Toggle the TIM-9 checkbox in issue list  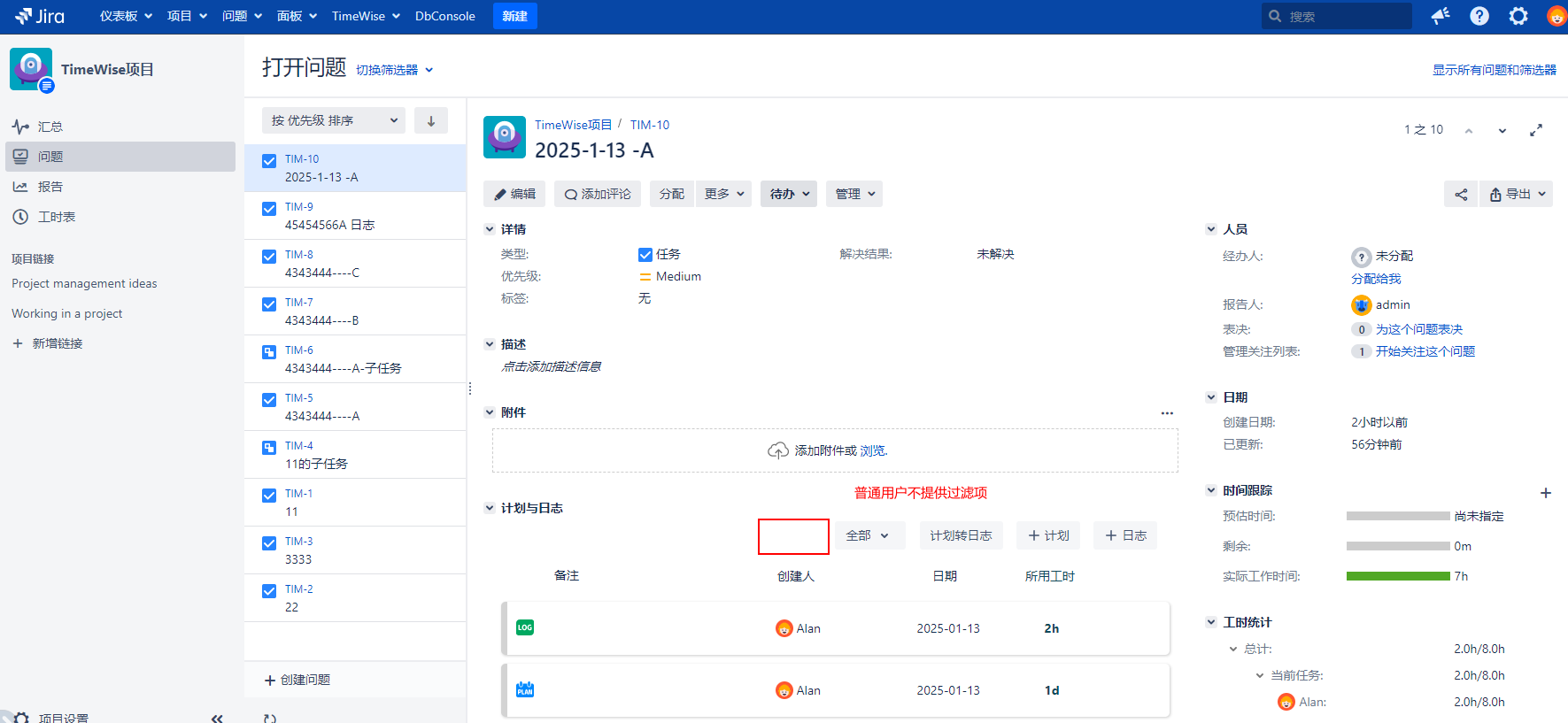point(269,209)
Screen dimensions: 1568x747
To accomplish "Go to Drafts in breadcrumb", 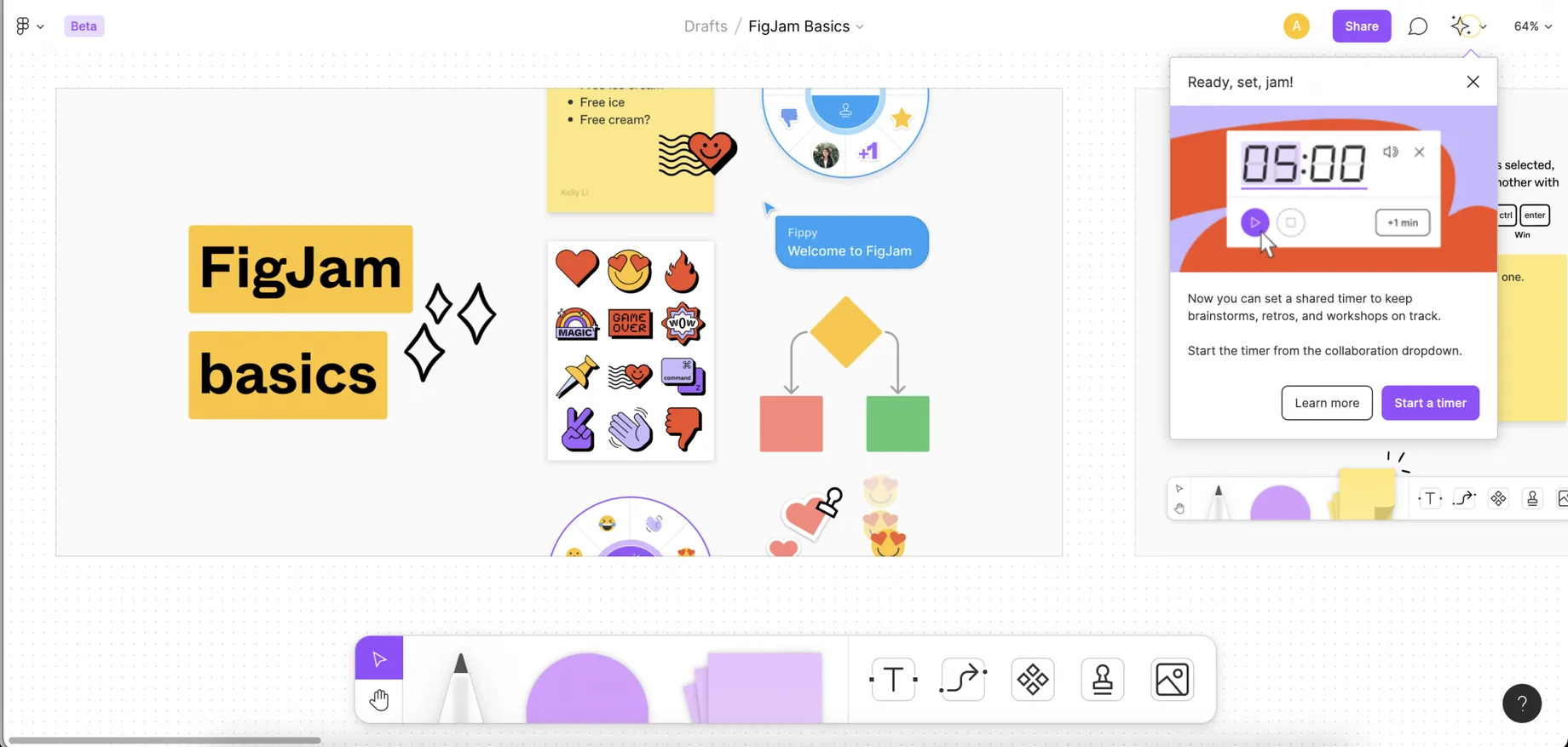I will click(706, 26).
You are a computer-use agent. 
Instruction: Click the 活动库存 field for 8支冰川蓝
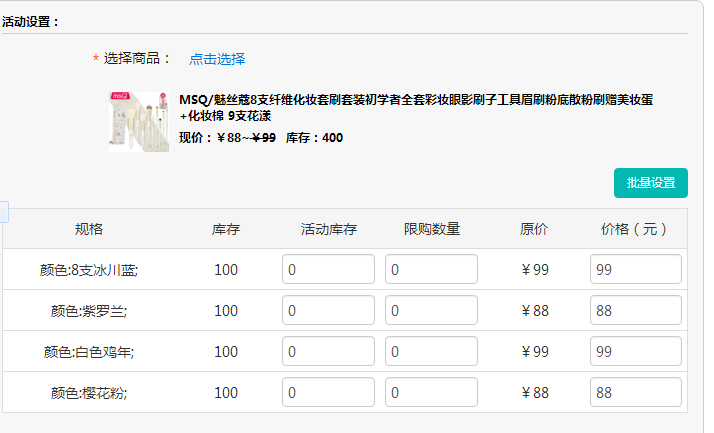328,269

########

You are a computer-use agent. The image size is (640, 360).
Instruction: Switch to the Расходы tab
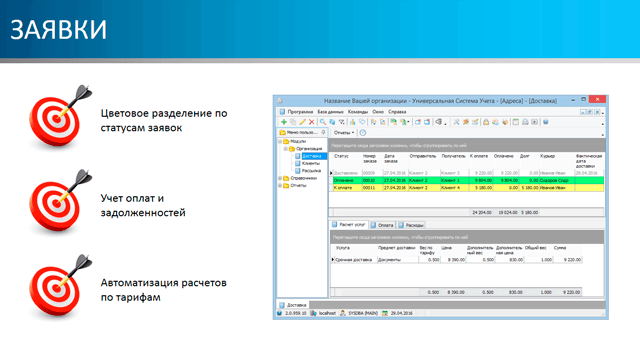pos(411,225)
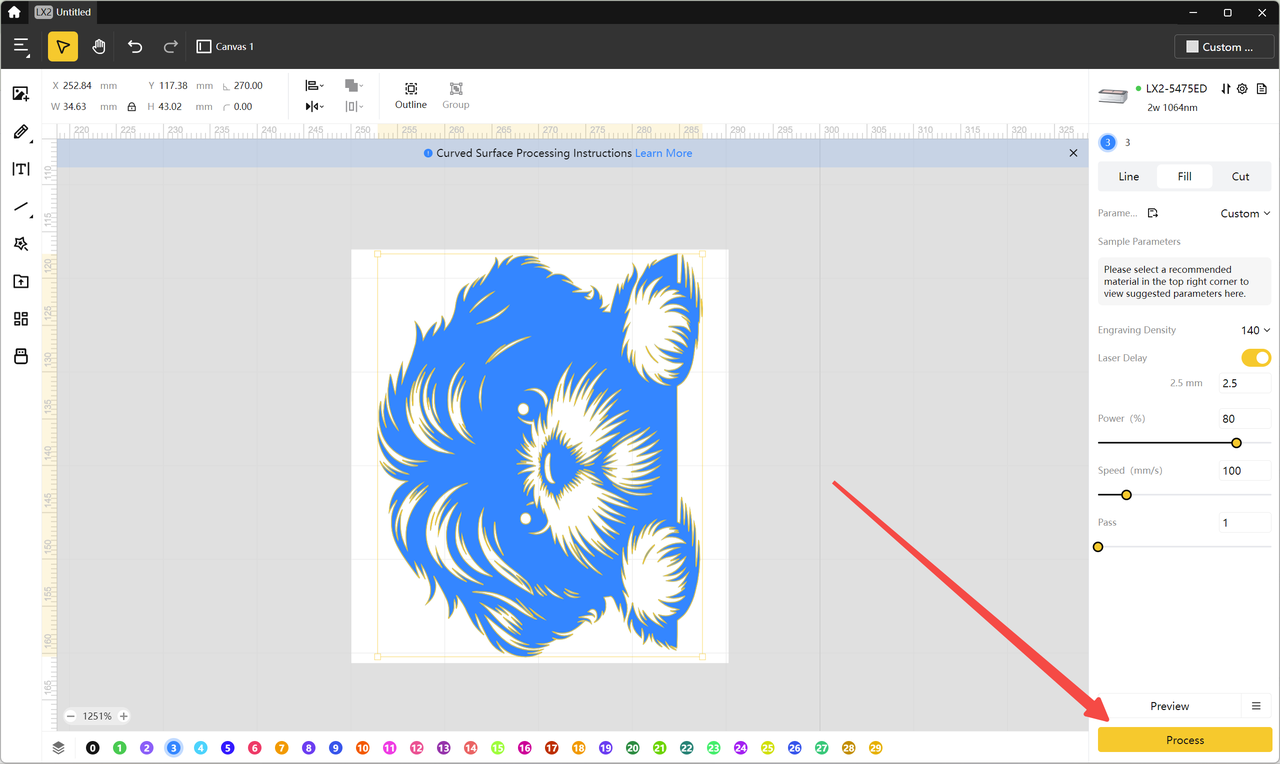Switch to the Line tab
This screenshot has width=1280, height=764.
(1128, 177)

########

- Exercise requirements
Copy every line of the data that holds the string "agent".

- Response
You are a computer-use agent. 
You are a computer-use agent. The image size is (640, 360).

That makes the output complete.